**抜粋**
/---

また、たばこ喫煙者が電子たばこへと完全に移行する上で、電子たばこのフレーバー(香り)を、生命を脅かす恐れのある従来型のたばこを想像させるようなたばこ独特の香りやメンソールの香りとは異なるフレーバーとすることが重要であるとの証拠が増えている。このことも留意する必要がある。こうしたフレーバー付きの電子たばこを、従来型の健康に害のあるたばこを販売する場所ではどこででも、購入できるようにすることが極めて重要である。その際、全ての製品販売は成人だけに厳しく制限する。
一方、ニコチンと電子たばこの吸引に関する誤った認識が電子たばこをめぐる議論を歪めている。ニコチンはたばこが中毒性を持つ決定的な要素だが、喫煙によって引き起こされるがん、心臓疾患、肺疾患などとの直接の因果関係はない。米国立がん研究所の報告によれば、調査対象者の71%はニコチンががんの原因と誤って信じていたり、よく把握していなかったりする結果が示された。そして、電子たばこの吸引が喫煙に比べて害が少ないことを正確に把握していたのはわずか17%だった。

\---

**取り組む課題**
1. 抜粋によると、電子たばこのフレーバーをたばこ独特の香りやメンソールの香りと異なるものにすることは、何のために重要なのか。抜粋の記述に基づき、1〜3文で説明せよ。
2. 抜粋に基づいて、次の問いに答えよ。
(a) 全ての製品販売は、誰だけに厳しく制限するとされているか。
(b) 米国立がん研究所の報告で、ニコチンががんの原因と誤って信じていたり、よく把握していなかったりしたのは、調査対象者の何%か。
(c) 電子たばこの吸引が喫煙に比べて害が少ないことを正確に把握していたのは何%か。
エントリーは、ここでの課題には一切関係しない。

**データセット**

/---

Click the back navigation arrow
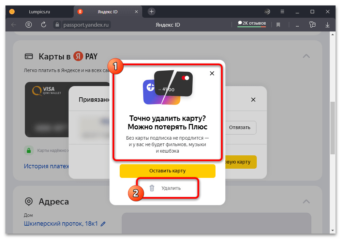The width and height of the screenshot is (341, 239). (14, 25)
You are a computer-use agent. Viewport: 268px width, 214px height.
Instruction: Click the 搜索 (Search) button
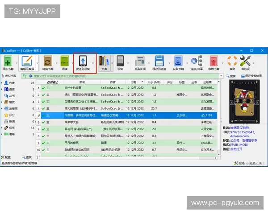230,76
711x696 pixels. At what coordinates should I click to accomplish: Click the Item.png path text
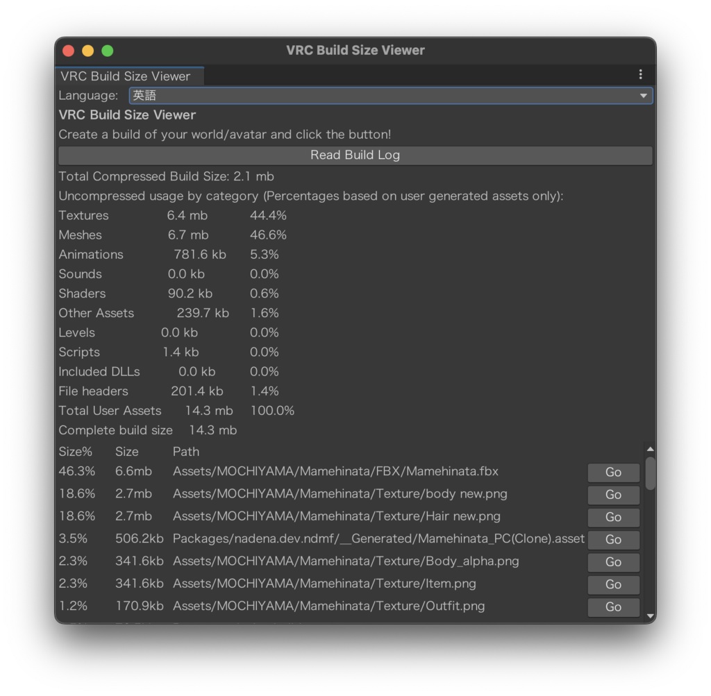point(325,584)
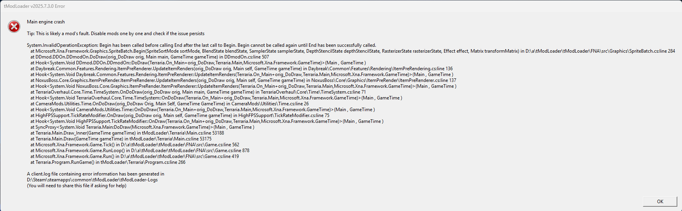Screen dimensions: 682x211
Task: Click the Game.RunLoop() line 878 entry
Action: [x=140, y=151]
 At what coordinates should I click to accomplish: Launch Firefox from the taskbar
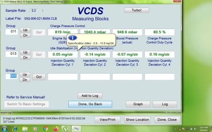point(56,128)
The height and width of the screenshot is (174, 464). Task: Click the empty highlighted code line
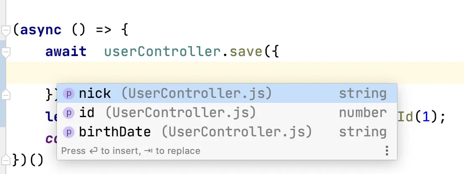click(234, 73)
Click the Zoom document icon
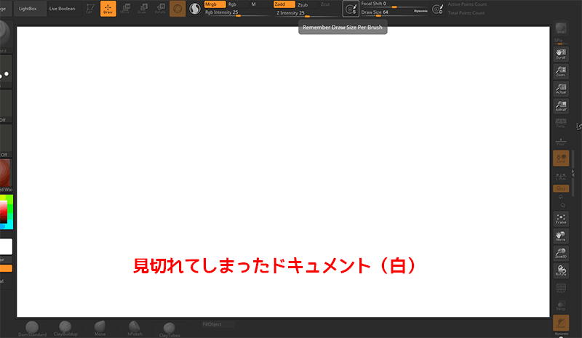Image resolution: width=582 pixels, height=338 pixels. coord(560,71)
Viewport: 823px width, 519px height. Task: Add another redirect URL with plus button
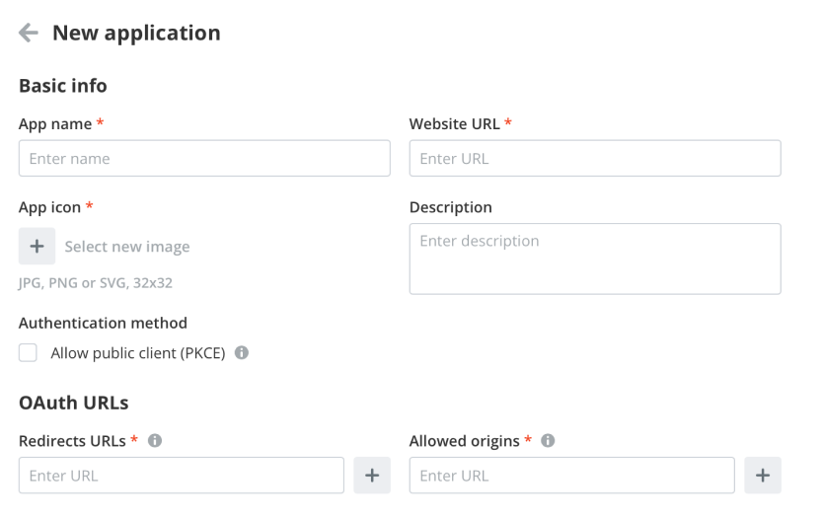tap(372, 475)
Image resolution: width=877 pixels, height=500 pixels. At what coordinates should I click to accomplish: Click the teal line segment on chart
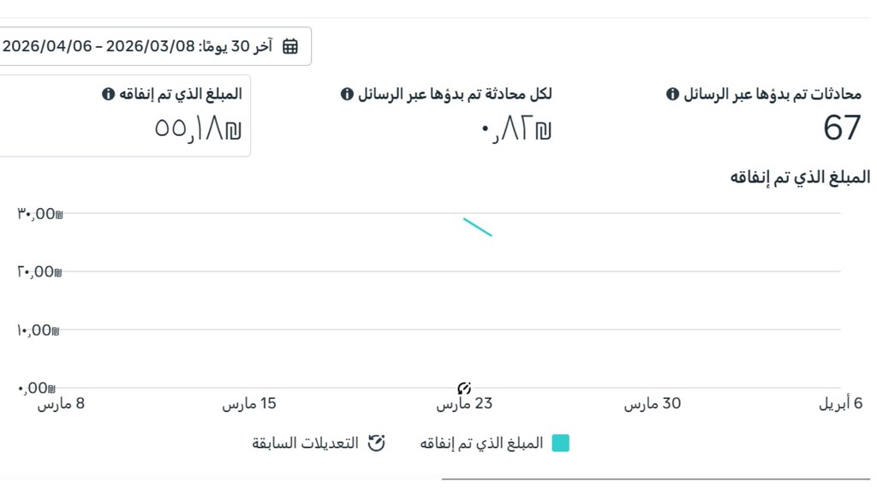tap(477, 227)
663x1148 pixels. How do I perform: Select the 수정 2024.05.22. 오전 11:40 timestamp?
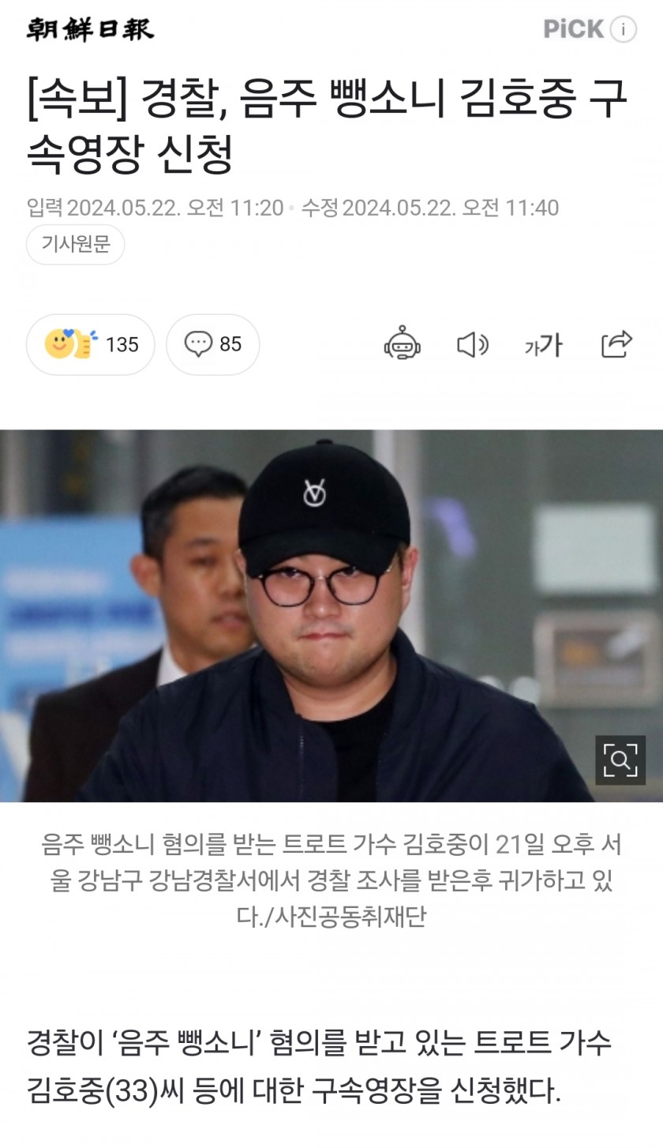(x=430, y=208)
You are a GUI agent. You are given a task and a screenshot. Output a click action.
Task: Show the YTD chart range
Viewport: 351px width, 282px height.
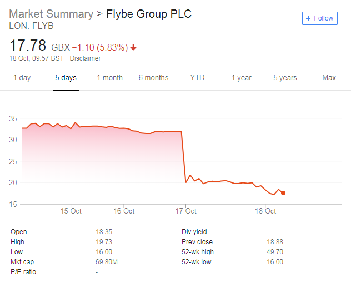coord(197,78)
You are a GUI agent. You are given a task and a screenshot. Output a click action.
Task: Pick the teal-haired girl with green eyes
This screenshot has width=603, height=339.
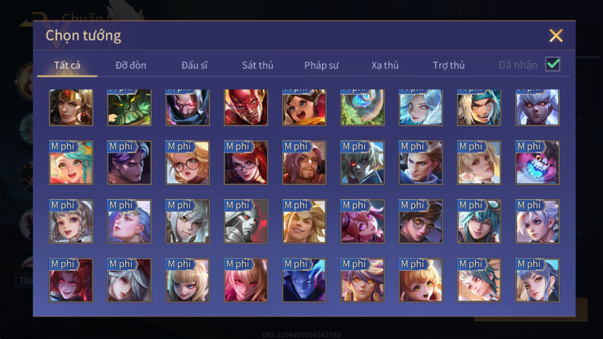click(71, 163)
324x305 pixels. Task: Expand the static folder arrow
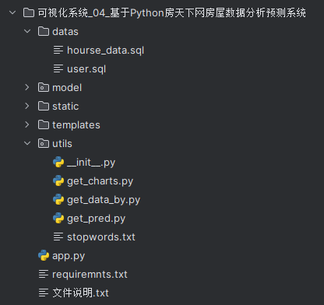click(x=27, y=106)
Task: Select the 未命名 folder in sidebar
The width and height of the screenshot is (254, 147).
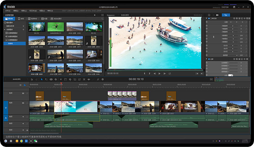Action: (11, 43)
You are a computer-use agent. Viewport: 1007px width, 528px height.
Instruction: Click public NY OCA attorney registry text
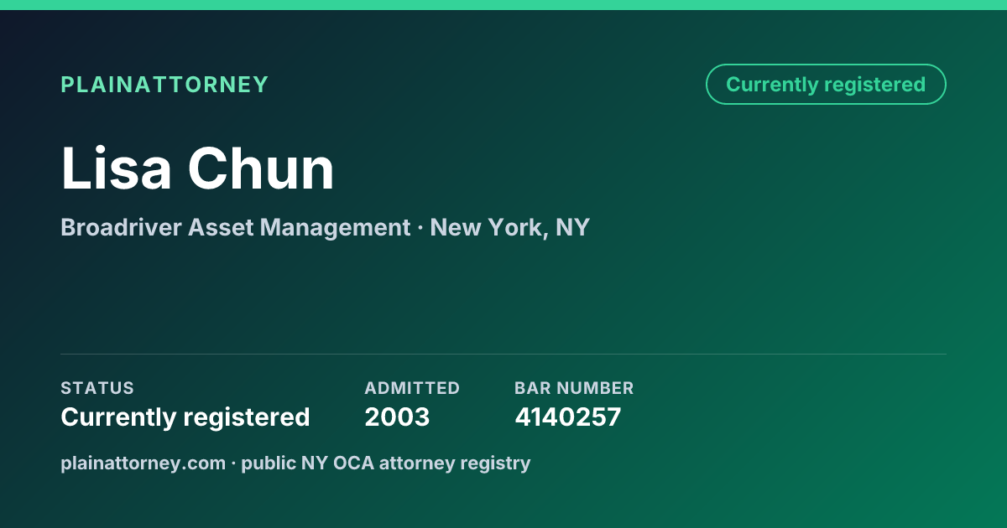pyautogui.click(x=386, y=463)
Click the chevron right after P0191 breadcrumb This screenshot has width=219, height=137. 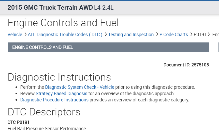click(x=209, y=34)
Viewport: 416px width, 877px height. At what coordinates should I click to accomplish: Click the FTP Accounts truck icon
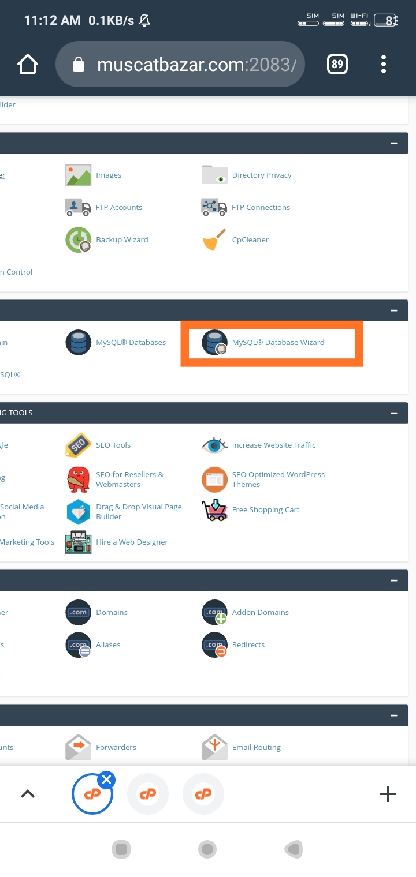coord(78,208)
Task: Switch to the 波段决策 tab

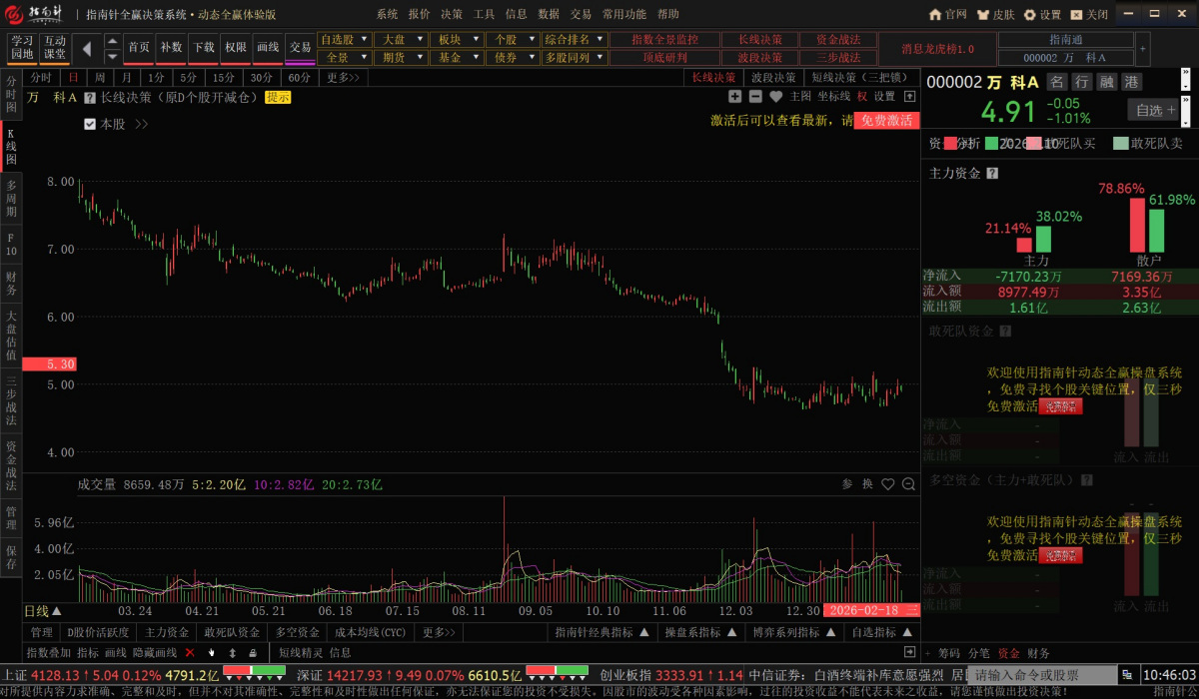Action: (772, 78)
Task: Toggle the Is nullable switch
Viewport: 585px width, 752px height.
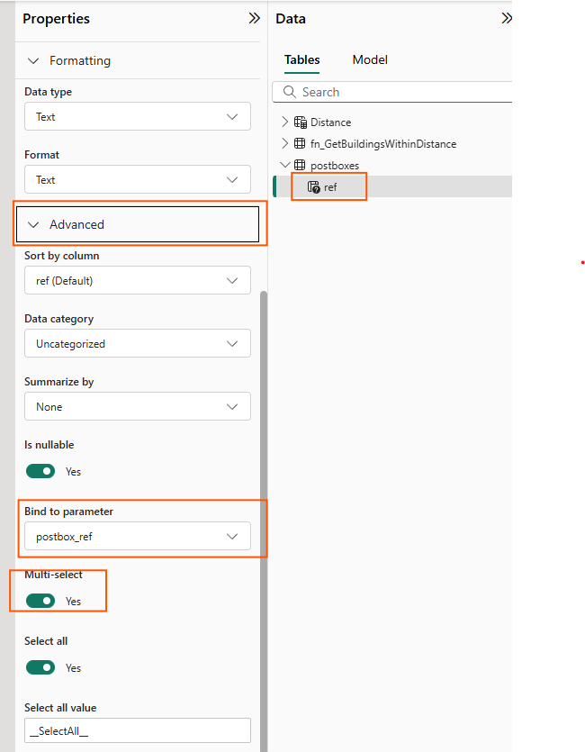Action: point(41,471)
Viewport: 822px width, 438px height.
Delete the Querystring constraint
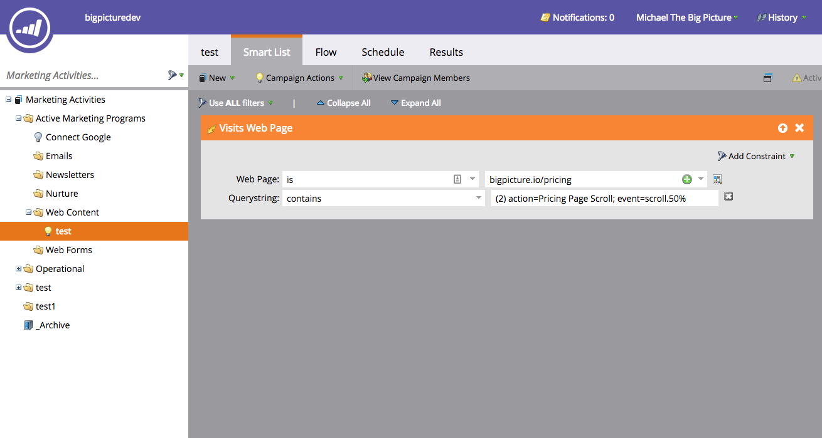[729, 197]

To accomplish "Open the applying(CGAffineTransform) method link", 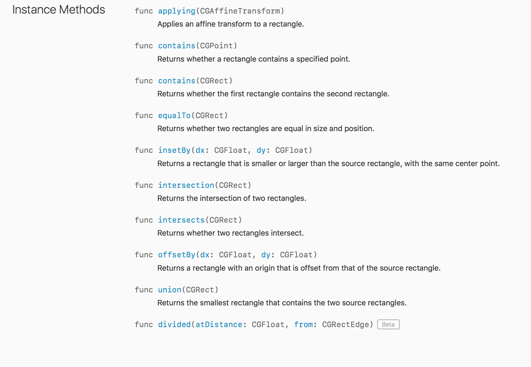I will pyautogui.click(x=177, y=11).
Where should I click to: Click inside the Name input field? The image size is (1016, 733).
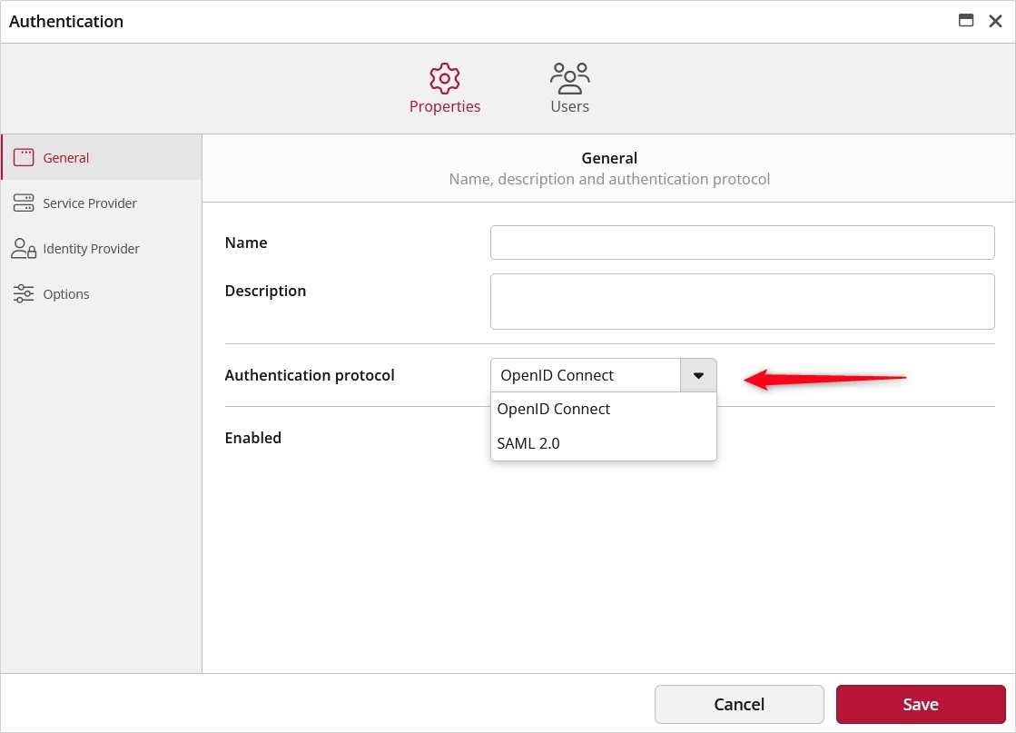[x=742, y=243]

\---

**各課題の解答**
1. たばこ喫煙者が電子たばこへと完全に移行するために重要であるとされる。たばこ独特の香りやメンソールの香りは、生命を脅かす恐れのある従来型のたばこを想像させるものであり、これと異なるフレーバーが重要だという証拠が増えていると述べられている。

2.
(a) 成人
(b) 71%
(c) 17%